AIM OF THE EXERCISE: Reproduce the records below exactly as they are written.

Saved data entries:
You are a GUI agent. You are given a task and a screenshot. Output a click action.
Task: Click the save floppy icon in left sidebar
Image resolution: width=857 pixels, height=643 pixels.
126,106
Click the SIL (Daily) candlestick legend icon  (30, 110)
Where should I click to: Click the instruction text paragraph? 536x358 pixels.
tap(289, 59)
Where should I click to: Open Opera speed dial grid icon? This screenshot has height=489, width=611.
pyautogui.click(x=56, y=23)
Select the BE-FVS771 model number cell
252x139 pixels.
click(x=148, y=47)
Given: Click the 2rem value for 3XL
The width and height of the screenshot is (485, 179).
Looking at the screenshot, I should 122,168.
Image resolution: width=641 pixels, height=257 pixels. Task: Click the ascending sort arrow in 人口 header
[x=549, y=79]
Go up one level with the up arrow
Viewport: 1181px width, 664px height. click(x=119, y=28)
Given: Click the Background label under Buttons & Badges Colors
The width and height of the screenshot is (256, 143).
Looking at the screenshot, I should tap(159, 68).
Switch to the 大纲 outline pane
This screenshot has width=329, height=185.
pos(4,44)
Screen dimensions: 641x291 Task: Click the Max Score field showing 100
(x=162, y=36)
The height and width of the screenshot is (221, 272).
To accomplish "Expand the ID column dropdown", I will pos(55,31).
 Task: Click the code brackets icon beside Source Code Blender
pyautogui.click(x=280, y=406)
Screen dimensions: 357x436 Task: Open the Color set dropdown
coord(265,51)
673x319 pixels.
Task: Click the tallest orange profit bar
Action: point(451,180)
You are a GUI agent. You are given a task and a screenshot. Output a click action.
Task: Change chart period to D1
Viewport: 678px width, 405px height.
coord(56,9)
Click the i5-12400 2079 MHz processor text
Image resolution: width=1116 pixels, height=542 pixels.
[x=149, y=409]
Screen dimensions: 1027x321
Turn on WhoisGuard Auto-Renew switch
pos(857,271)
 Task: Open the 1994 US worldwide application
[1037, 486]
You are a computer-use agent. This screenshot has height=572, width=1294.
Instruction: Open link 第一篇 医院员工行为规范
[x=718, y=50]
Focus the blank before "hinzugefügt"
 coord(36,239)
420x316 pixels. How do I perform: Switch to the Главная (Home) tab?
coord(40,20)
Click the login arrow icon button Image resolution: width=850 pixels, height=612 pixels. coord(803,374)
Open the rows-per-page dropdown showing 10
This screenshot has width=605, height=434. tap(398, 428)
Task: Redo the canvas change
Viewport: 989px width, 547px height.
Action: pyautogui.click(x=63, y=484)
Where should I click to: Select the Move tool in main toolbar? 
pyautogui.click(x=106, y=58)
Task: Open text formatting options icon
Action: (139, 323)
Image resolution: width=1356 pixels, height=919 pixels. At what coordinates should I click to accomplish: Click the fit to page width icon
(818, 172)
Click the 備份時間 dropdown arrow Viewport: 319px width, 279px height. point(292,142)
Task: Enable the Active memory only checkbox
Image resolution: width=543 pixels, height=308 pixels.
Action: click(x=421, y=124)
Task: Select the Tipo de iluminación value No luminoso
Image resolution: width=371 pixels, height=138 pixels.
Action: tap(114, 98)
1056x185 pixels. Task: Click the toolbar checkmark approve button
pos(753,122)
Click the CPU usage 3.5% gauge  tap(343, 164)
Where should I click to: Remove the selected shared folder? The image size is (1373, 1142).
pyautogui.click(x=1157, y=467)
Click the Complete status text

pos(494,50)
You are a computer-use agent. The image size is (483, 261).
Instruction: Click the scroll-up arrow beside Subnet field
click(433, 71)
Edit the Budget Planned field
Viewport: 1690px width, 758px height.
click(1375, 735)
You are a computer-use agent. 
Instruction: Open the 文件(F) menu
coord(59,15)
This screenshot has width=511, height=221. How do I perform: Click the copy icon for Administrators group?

ANSWER:
You are a GUI agent. You are given a task and a screenshot. Output a click action.
Task: Click the save floppy icon in left sidebar
Image resolution: width=857 pixels, height=643 pixels.
126,106
Click the SIL (Daily) candlestick legend icon  (30, 110)
Where should I click to: Click the instruction text paragraph? 536x358 pixels.
tap(289, 59)
Where should I click to: Open Opera speed dial grid icon? This screenshot has height=489, width=611.
pyautogui.click(x=56, y=23)
Select the BE-FVS771 model number cell
252x139 pixels.
click(x=148, y=47)
Given: Click the 2rem value for 3XL
The width and height of the screenshot is (485, 179).
Looking at the screenshot, I should 122,168.
Image resolution: width=641 pixels, height=257 pixels. Task: Click the ascending sort arrow in 人口 header
[x=549, y=79]
Go up one level with the up arrow
Viewport: 1181px width, 664px height. click(x=119, y=28)
Given: Click the Background label under Buttons & Badges Colors
The width and height of the screenshot is (256, 143).
Looking at the screenshot, I should tap(159, 68).
Switch to the 大纲 outline pane
This screenshot has width=329, height=185.
pos(4,44)
Screen dimensions: 641x291 Task: Click the Max Score field showing 100
(x=162, y=36)
The height and width of the screenshot is (221, 272).
To accomplish "Expand the ID column dropdown", I will pos(55,31).
 Task: Click the code brackets icon beside Source Code Blender
pyautogui.click(x=280, y=406)
Screen dimensions: 357x436 Task: Open the Color set dropdown
coord(265,51)
673x319 pixels.
Task: Click the tallest orange profit bar
Action: point(451,180)
You are a GUI agent. You are given a task and a screenshot. Output a click action.
Task: Change chart period to D1
Viewport: 678px width, 405px height.
coord(56,9)
Click the i5-12400 2079 MHz processor text
Image resolution: width=1116 pixels, height=542 pixels.
[x=149, y=409]
Screen dimensions: 1027x321
Turn on WhoisGuard Auto-Renew switch
pos(857,271)
 Task: Open the 1994 US worldwide application
[1037, 486]
You are a computer-use agent. This screenshot has height=572, width=1294.
Instruction: Open link 第一篇 医院员工行为规范
[x=718, y=50]
Focus the blank before "hinzugefügt"
 coord(36,239)
420x316 pixels. How do I perform: Switch to the Главная (Home) tab?
coord(40,20)
Click the login arrow icon button Image resolution: width=850 pixels, height=612 pixels. coord(803,374)
Open the rows-per-page dropdown showing 10
This screenshot has width=605, height=434. tap(398, 428)
Task: Redo the canvas change
Viewport: 989px width, 547px height.
Action: pyautogui.click(x=63, y=484)
Where should I click to: Select the Move tool in main toolbar? 
pyautogui.click(x=106, y=58)
Task: Open text formatting options icon
Action: (139, 323)
Image resolution: width=1356 pixels, height=919 pixels. At what coordinates should I click to accomplish: Click the fit to page width icon
(818, 172)
Click the 備份時間 dropdown arrow Viewport: 319px width, 279px height. point(292,142)
Task: Enable the Active memory only checkbox
Image resolution: width=543 pixels, height=308 pixels.
Action: click(x=421, y=124)
Task: Select the Tipo de iluminación value No luminoso
Image resolution: width=371 pixels, height=138 pixels.
Action: tap(114, 98)
1056x185 pixels. Task: Click the toolbar checkmark approve button
pos(753,122)
Click the CPU usage 3.5% gauge  tap(343, 164)
Where should I click to: Remove the selected shared folder? The image size is (1373, 1142).
pyautogui.click(x=1157, y=467)
Click the Complete status text

pos(494,50)
You are a computer-use agent. The image size is (483, 261).
Instruction: Click the scroll-up arrow beside Subnet field
click(433, 71)
Edit the Budget Planned field
Viewport: 1690px width, 758px height.
click(1375, 735)
You are a computer-use agent. 
Instruction: Open the 文件(F) menu
coord(59,15)
This screenshot has width=511, height=221. How do I perform: Click the copy icon for Administrators group?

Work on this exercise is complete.